Of an adorable girl with red hair

You’d say her hair is made of gold

A lovely lightning flash that keeps going on

Or those flames that promenade

In tea roses that fade

But laugh laugh at me

Men everywhere but especially people here

Because there are so many things I don’t dare tell you

So many things you wouldn’t let me tell you

Have pity on me

Notes
(Alphabetically by Title)

ACROSS EUROPE 

A manuscript version of this poem shows that it was made as a collage, juxtaposing lines, just as Marc Chagall was juxtaposing images in his paintings.

The dedicatee is Chagall. In his autobiography he says that Apollinaire visited his studio and the next day sent him the poem, which was titled “Rodztag” (as in the German Rote Tag, “red day”). A number of the images in the poem have their counterparts in Chagall’s paintings from that period, such as L’Homme au hareng; Paris, à travers la fenêtre; and La Vache enceinte.

Rotsoge: Red trail.

Your round house: Most likely the building known as La Ruche (the Beehive), where Chagall and many other artists had studios, at 2 passage Dantzig in Paris.

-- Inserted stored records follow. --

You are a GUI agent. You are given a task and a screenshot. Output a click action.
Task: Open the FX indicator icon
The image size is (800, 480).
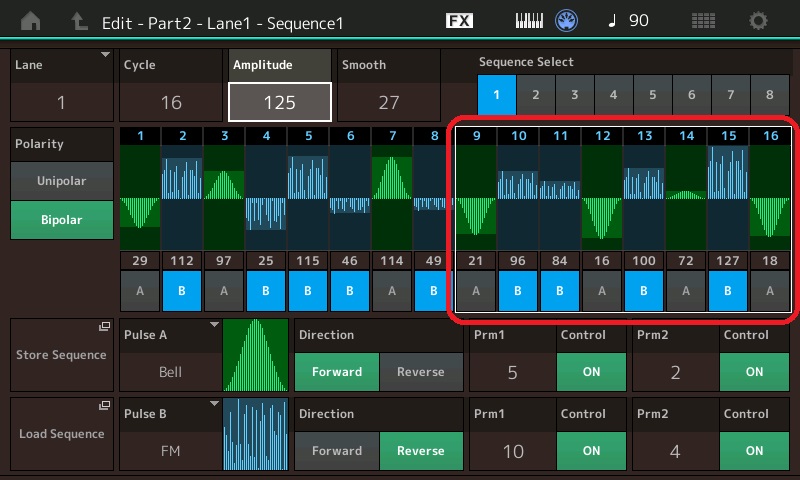click(459, 20)
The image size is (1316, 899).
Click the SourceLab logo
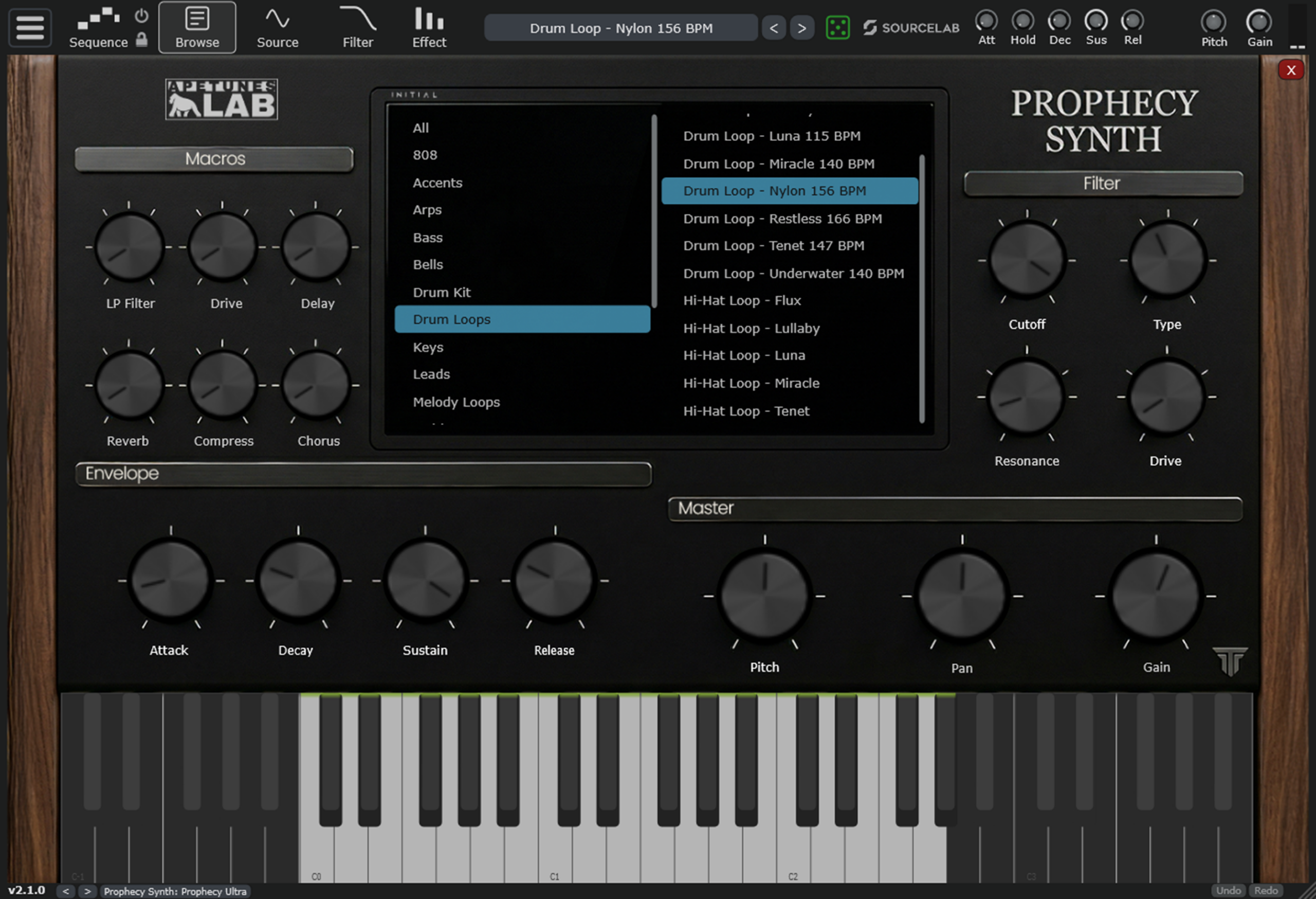pos(910,28)
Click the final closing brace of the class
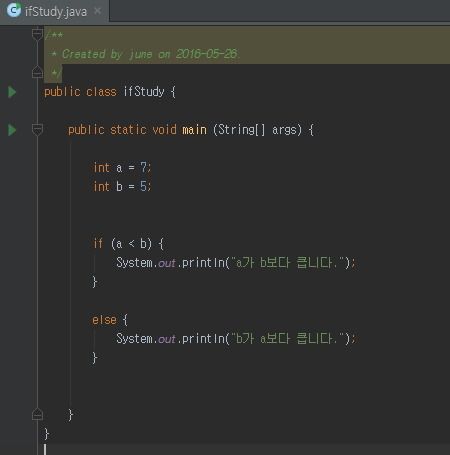Image resolution: width=450 pixels, height=455 pixels. (x=47, y=434)
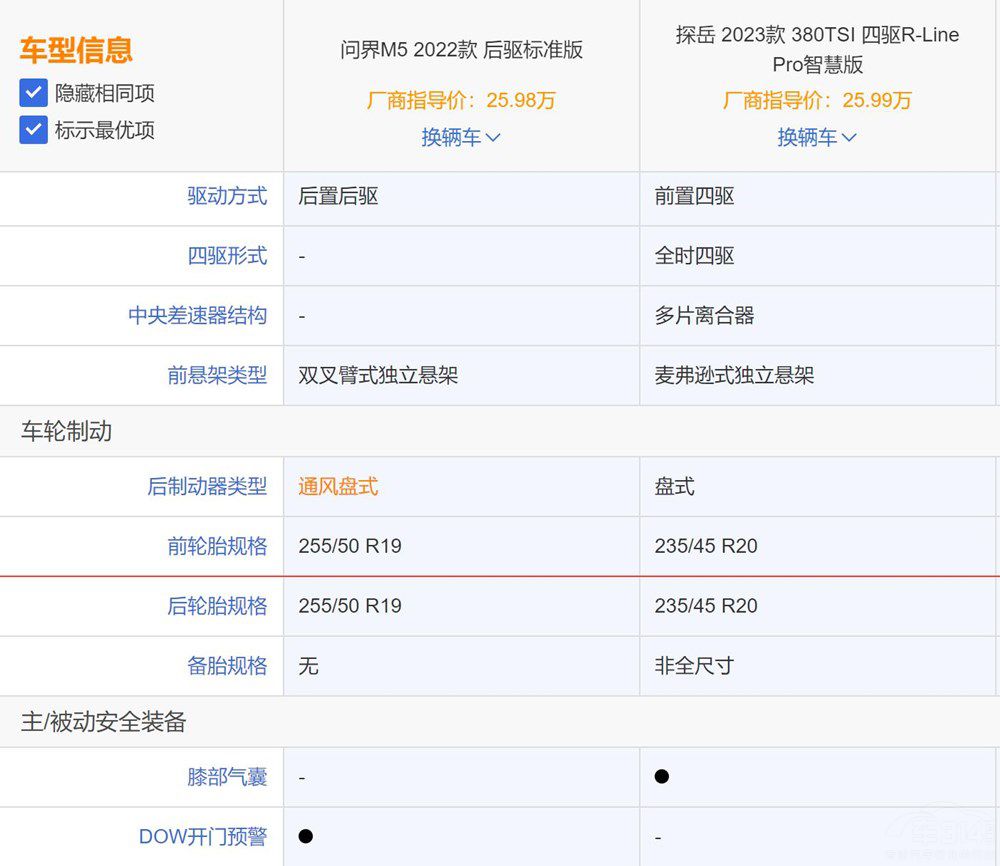Select the 备胎规格 row label
Image resolution: width=1000 pixels, height=866 pixels.
click(x=227, y=666)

Mr. Panado: In all likelihood a disguised reference to Ricciotto Canudo (1879–1923), a writer, editor, and avant-garde figure in Paris, as well as a friend of Apollinaire. As the French word for bread soup is la panade, and by extension to be destitute is être dans la panade, this might have been the poet’s poking fun at his colleague—as Canudo did by sometimes using the anagrammatic pseudonym Oudanc (literally, So where?). Canudo edited Montjoie!, a magazine to which Apollinaire was a contributor. During 1913 and 1914 Canudo grew increasingly irritated with Apollinaire’s cavalier way of ignoring deadlines and appointments, at last writing to him angrily, on June 19, 1914, about some graffito on a Montparnasse café toilet’s wall: “‘Fortunately we saw Mr. Panado / And we are reassured on that account.’ I know these two lines are by you.” They later reconciled.

Mr. D: The original says “M.D.” In French, a capital M is the equivalent of Mr. It can also be an initial. Anne Hyde Greet suggests that “M.D...” might refer to the artist Maurice Denis. However, two lines above this reference, in “M. Panado” the M. is most likely an abbreviation for Monsieur. Because the poem seems to have been influenced by the color theories of Apollinaire’s friend Robert Delaunay, it is always possible that “M.D...” is a reference to him, with “old” (mon vieux) being used in the sense of “my old friend.” Apollinaire’s use of the informal “tu” in this line does indicate a personal closeness. However, “M.D...” might well be René Dalize, to whom the poet dedicated his Calligrammes as “my oldest comrade.” Or even Marcel Duchamp, although he is by far the least likely candidate.

Una volta ho inteso dire Chè vuoi: Italian for “One day I heard someone say What do you want.” The first published version (April 15, 1914, in Les Soirées de Paris) has a German clause instead: Ach du Lieber Gott. Perhaps by the time the poem was to be included in Calligrammes (1918), the war had caused Apollinaire to eliminate the German. “Chè vuoi” is quite possibly a quotation from a well-known passage in Jacques Cazotte’s Les Diables amoureux, a book that Apollinaire owned, in which Beelzebub, in the form of a camel, asks the protagonist, in Italian, “What do you want?”

I started to cry remembering your childhoods: The original draft of this line said “my childhood.” With the change to your, the memory includes the childhoods of Chagall and the Italian-born Panado/Canudo, and possibly that of Dalize, who was a childhood friend of Apollinaire.

funny little music: My liberal translation of mirliton, which can mean tin whistle (or kazoo), shako, sexual organ, or the refrain of a popular song. Apollinaire’s lost love, Marie Laurencin, knew a wide repertory of such songs.